Veränderungen im deutschen Segelsport
Im deutschen Segelsport stehen große Veränderungen an.
Unter der Schirmherrschaft "Sailing Team Germany" soll der Segelsport professioneller, besser organisiert werden und eine Neubelebung erfahren.
Als Vorbild hat man sich den Deutschen Radsport genommen.

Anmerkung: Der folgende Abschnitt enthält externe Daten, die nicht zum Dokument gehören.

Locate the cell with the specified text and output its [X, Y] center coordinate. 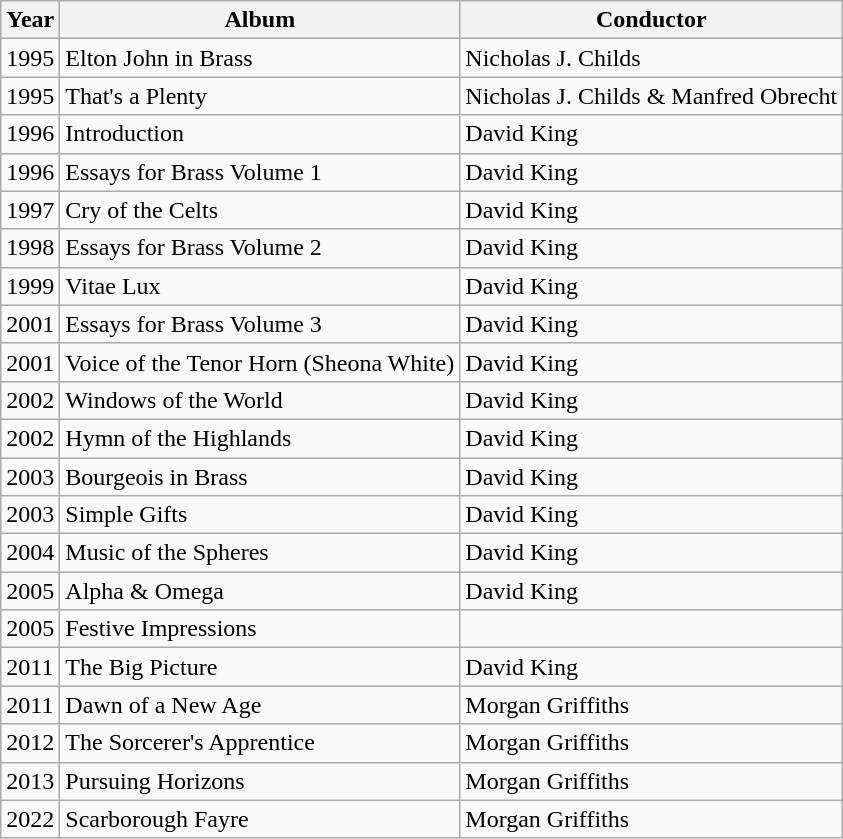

Die Aufstellung einer Nationalmannschaft für den Segelsport in Deutschland ist eines der Ziele, die man sich gesetzt hat.
Weiterhin möchte man die bisher vielen Meisterschaften auf wenige Saisonhöhepunkte konzentrieren.
Außerdem erwägt man die Entwicklung Regatta-Formates, welches unkomplizierter im Fernsehen übertragen werden kann.
"Wir wollen Deutschland zur erfolgreichsten Segelnation der Welt machen", erklärt der Tornado-Weltmeister Oliver Schwall.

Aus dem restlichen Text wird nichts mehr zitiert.